Anspruch und Wirklichkeit
Rund 300 ETH-Angehörige haben an der Pulsmesser-Umfrage zu den Werten der ETH mitgemacht. Mit ihren Antworten haben sie Stoff für die kommende Kultur- und Wertediskussion im Rahmen von rETHink geliefert.
Verantwortung, Offenheit, Vielfalt, Teamgeist und Exzellenz: Für wie wichtig halten ETH-Angehörige diese Werte der neuen ETH-Charta? Wie werden sie im Alltag gelebt? Und gibt es andere Werte, die für eine gute und erfolgreiche Zusammenarbeit wichtig wären? Diese Fragen haben die Verantwortlichen des rETHink-Workstreams 6 (Kulturentwicklung) in einem Intern-aktuell-Artikel aufgeworfen und die Leserinnen und Leser dazu aufgerufen, an einer Umfrage teilzunehmen. Rund 300 ETH-Angehörigen haben sich daran beteiligt.

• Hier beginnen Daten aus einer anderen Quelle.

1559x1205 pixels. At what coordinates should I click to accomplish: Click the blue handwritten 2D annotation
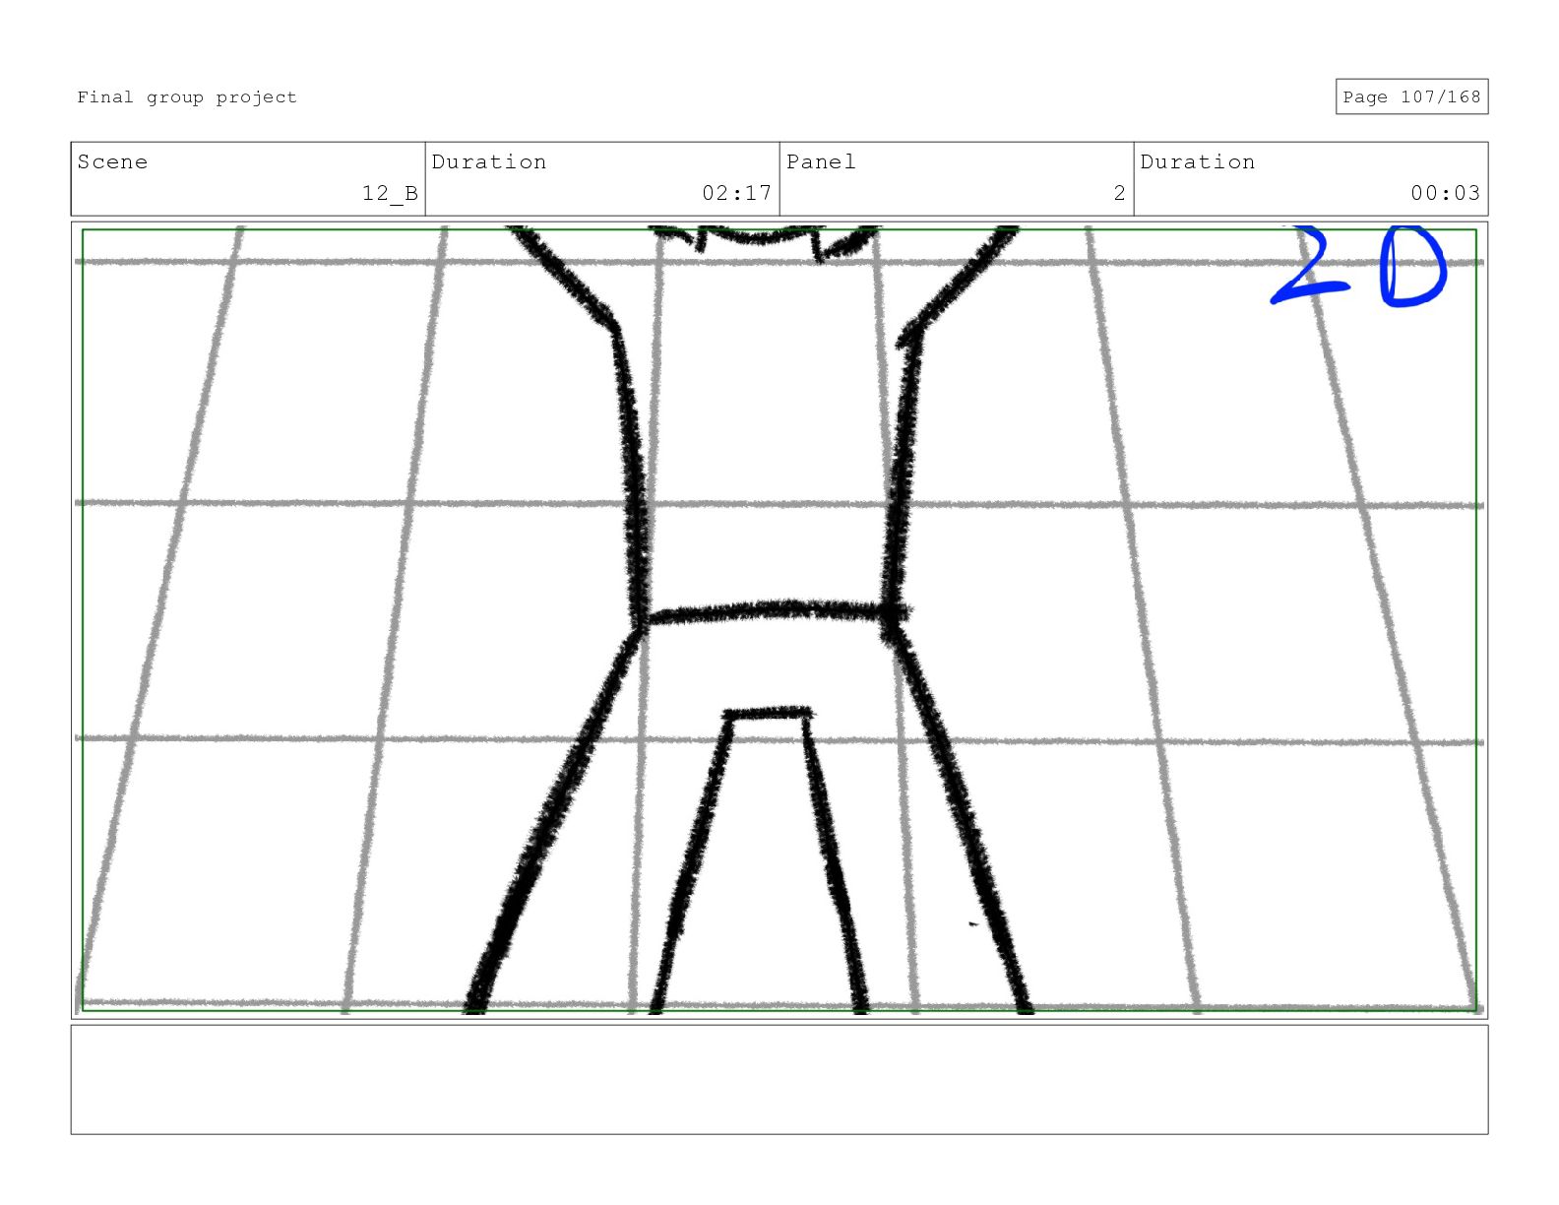(1358, 266)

Ein Ausreisser bei den Beurteilungen der Werte
Die Teilnehmenden konnten die Bedeutung, die sie den einzelnen Werten für den künftigen Erfolg der ETH beimessen, mittels eines Schiebers visuell zum Ausdruck bringen. Dahinter verbarg sich eine Skala von 1-10. Im Durchschnitt massen die Befragten allen Werten eine Bedeutung von 8 und höher zu – mit einer Ausnahme: die Exzellenz erreichte eine 7.5 auf der Skala. Obenauf schwang die Verantwortung mit einer Bewertung von 9. Das gleiche Bild zeigt sich bei der Standardabweichung, die bei der Verantwortung am kleinsten, bei der Exzellenz am grössten ist. Die Exzellenz scheint bei den ETH-Angehörigen am umstrittensten.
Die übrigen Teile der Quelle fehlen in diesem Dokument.